Alpha Centauri – luminosity 1.0 – 4.4 light years from Earth – already covered yesterday.

Sirius – luminosity 23.0 – 8.6 light years from Earth – is the brightest star in the night sky, as seen from Earth, due both to its inherent brightness and to its closeness to us. Sirius is a binary star. Sirius A is extremely bright and hot; Sirius B is a white dwarf.

Epsilon Eridani – luminosity 0.25 -10.5 light years from Earth – is the closest star which has a reasonably well confirmed planet, a giant thought to be about 3.4 AUs out. An AU (astronomical unit) is the distance from the Earth to the Sun, making it ideal for a quick mental picture of distance. The presence of a giant planet at that distance leaves us free to postulate smaller, more human-friendly planets closer in.

Procyon – luminosity 5.8 – 11.4 light years from Earth – is another binary. Procyon A is hot and white (but nowhere nearly as bright at Sirius) with an even fainter white dwarf companion, Procyon B.

Epsilon Indi – luminosity 0.12 – 11.8 light years from Earth – has three-fourths the mass of the sun and a much lower luminosity. Any human-habitable planets would be close in, with a very short year. If it has a decent tilt, its seasons could go by quite rapidly, leading to interesting story possibilities.

Tau Ceti – luminosity 0.36 (newer figures suggest .55) – 11.8 light years from Earth – Tau Ceti is a slightly smaller Sol type star. It is the nearest single star to so resemble our sun.

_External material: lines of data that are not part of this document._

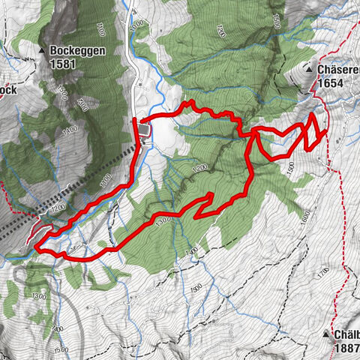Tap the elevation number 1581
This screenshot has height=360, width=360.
coord(64,64)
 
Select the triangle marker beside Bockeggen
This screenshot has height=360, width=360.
coord(44,51)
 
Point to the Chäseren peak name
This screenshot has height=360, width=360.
coord(338,69)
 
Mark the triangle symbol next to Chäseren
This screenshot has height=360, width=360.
coord(309,69)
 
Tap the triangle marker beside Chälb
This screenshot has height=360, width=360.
coord(327,333)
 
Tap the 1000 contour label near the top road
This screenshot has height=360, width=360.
coord(136,23)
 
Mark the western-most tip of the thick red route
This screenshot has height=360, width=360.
coord(34,244)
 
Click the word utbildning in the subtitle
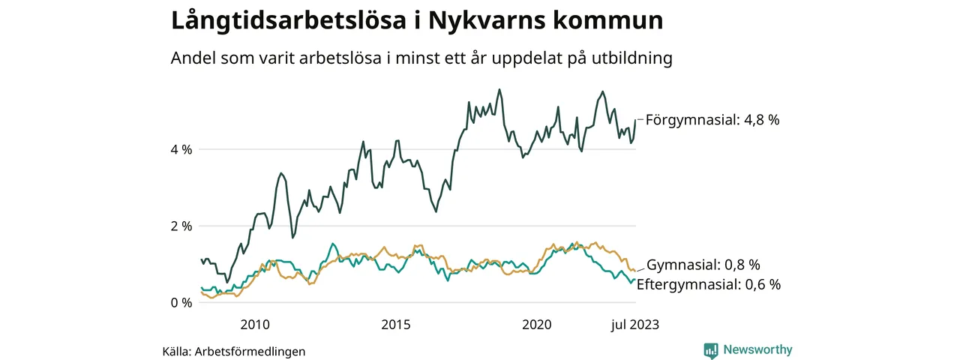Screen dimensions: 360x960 pyautogui.click(x=632, y=58)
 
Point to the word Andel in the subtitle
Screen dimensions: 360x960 pyautogui.click(x=192, y=58)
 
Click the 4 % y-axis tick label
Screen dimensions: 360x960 pyautogui.click(x=182, y=149)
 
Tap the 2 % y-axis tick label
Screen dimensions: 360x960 pyautogui.click(x=182, y=226)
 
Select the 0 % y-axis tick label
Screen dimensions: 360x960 pyautogui.click(x=182, y=303)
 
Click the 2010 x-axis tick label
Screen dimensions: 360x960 pyautogui.click(x=255, y=325)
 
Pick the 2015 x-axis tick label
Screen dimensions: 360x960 pyautogui.click(x=396, y=325)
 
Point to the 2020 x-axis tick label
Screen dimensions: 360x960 pyautogui.click(x=537, y=325)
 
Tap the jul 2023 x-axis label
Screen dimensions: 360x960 pyautogui.click(x=635, y=325)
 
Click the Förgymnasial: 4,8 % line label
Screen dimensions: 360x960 pyautogui.click(x=712, y=118)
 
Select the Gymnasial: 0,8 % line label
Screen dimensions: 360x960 pyautogui.click(x=704, y=265)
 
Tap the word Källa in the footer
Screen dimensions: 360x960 pyautogui.click(x=178, y=351)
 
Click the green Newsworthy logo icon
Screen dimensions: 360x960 pyautogui.click(x=711, y=350)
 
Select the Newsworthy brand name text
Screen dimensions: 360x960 pyautogui.click(x=758, y=350)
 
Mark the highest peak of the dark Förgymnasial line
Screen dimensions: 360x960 pyautogui.click(x=500, y=89)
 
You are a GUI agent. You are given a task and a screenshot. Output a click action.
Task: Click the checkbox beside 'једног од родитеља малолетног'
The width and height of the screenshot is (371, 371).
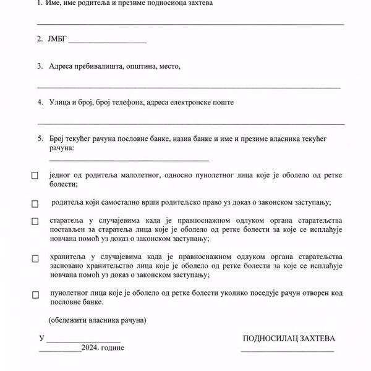coord(35,176)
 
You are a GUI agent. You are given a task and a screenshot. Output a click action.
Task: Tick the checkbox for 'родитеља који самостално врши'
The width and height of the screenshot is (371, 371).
coord(35,203)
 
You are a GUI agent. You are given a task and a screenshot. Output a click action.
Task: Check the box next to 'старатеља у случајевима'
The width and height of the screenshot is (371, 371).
coord(35,221)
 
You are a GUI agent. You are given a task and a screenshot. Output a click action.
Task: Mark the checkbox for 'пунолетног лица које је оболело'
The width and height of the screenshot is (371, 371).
coord(35,295)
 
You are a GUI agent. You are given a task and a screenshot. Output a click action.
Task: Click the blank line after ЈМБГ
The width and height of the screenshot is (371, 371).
coord(108,42)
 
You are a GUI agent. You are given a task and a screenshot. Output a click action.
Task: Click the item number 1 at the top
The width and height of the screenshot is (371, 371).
coord(39,4)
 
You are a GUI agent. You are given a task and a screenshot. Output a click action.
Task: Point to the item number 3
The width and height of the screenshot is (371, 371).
coord(39,66)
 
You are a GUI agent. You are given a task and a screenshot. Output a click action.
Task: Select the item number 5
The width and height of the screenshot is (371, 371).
coord(39,140)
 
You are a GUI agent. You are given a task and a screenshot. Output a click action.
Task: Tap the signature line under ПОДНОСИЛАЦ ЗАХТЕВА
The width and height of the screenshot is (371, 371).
coord(288,351)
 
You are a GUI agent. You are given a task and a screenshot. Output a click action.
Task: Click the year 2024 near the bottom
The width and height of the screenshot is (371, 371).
coord(90,348)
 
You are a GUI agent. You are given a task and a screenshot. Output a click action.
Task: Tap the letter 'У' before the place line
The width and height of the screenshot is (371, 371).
coord(41,339)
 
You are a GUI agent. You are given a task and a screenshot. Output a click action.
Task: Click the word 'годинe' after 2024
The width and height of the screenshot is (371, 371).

When I worked out the backstory for Cyan, I only considered stars within 5 parsecs; I will add two more to this list because Gordon Dickson used them in his version of the neighborhood, which we will see in tomorrow’s post.

Altair – luminosity 11 – 16.7 light years from Earth – is a slightly variable blue white star with a rapid rotation (about 9 hours, compared to the sun’s 25 days) which gives a pronounced equatorial bulge.

Fomalhaut – luminosity 16.6 – 25 light years from Earth – is also blue-white with one known planet called Dagon. The size, nature and composition of Dagon is highly controversial, but it seems to be visible to the Hubble telescope only because it is surrounded by a dust cloud many times larger in diameter than the planet itself.